Geregelt in § 536 BGB. Voraussetzung: ein die Tauglichkeit zum vertragsgemäßen Gebrauch aufhebender oder mindernder Mangel, der nicht vom Mieter verursacht wurde und der dem Vermieter angezeigt wurde (§ 536c BGB).
Typische Minderungsquoten (Rechtsprechung)
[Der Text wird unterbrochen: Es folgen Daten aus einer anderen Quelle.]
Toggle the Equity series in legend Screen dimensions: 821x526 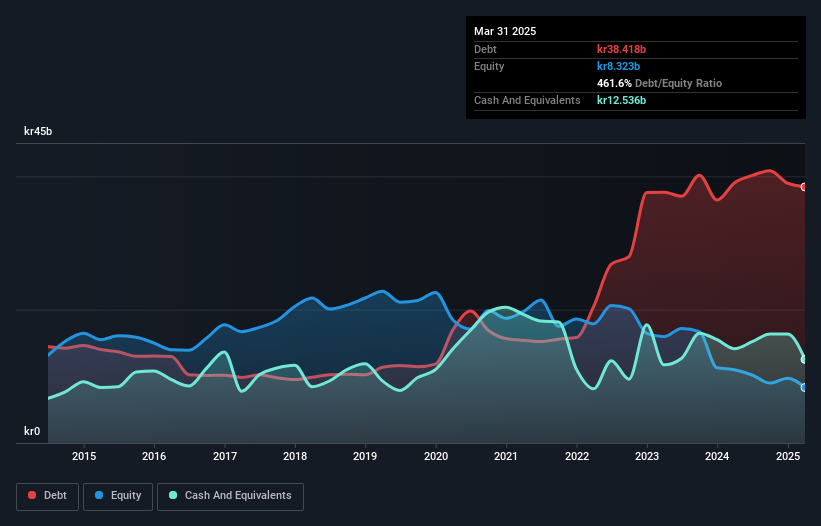click(x=118, y=496)
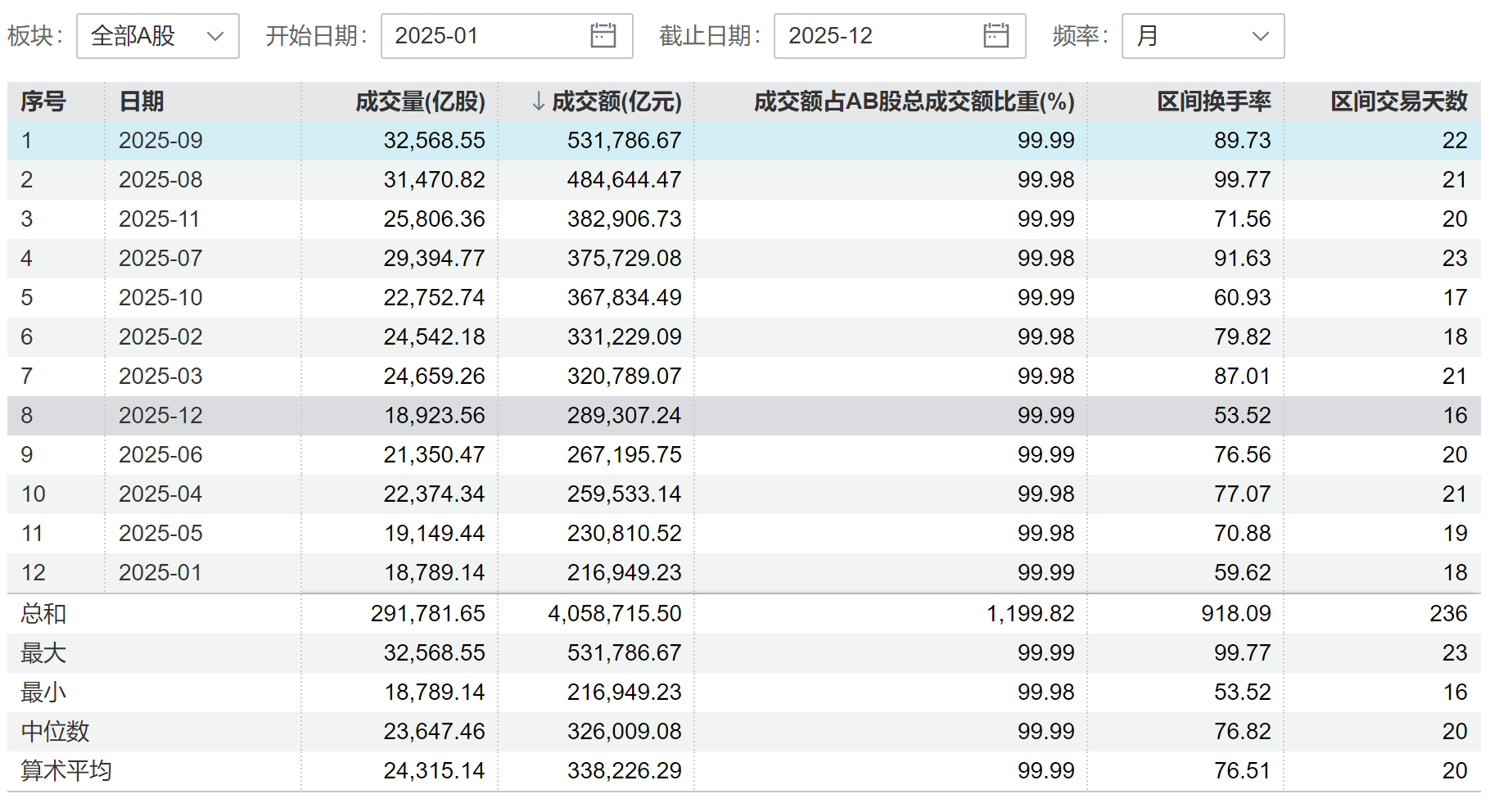Click the sort arrow beside 成交额(亿元)
The width and height of the screenshot is (1508, 812).
click(x=538, y=102)
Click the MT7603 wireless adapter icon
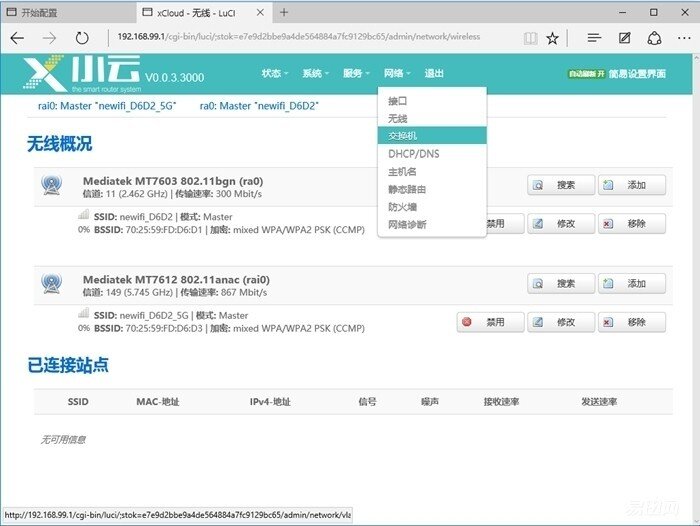Screen dimensions: 700x526 pyautogui.click(x=51, y=184)
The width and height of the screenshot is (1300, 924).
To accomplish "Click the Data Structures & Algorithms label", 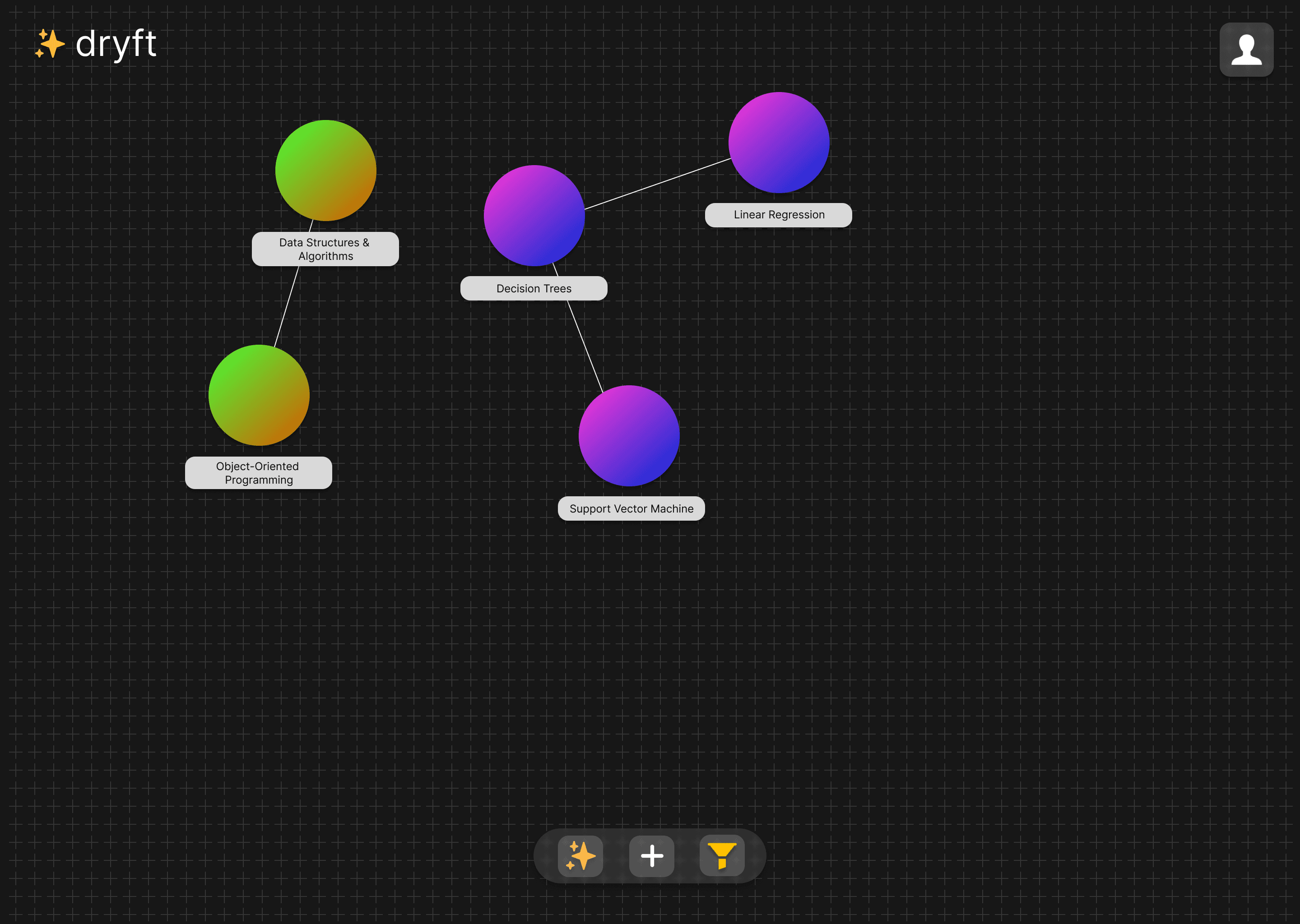I will click(x=325, y=249).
| Mangel | Minderung | |---|---| | Heizungsausfall im Winter | 20–100 % | | Warmwasserausfall | 5–15 % | | Schimmel im Bad (kleinflächig) | 5–10 % | | Schimmel im Schlafzimmer (großflächig) | 20–50 % | | Baustellenlärm tagsüber | 10–25 % | | Aufzug außer Betrieb (höhere Stockwerke) | 5–15 % | | Wasserschaden, unbewohnbares Zimmer | 30–60 % |
Die Minderung gilt von Gesetzes wegen — der Mieter muss sie nicht beantragen. Er darf den entsprechend reduzierten Betrag direkt überweisen. In der Praxis empfiehlt sich eine schriftliche Mängelanzeige mit Hinweis auf die geplante Minderungsquote.
Wer auf eine angezeigte Mangel-Meldung nicht reagiert, riskiert nicht nur die Minderung — sondern auch Schadensersatzansprüche nach § 536a BGB. Ein zerstörtes Sofa durch nicht behobenen Wasserschaden geht zu Lasten des Vermieters.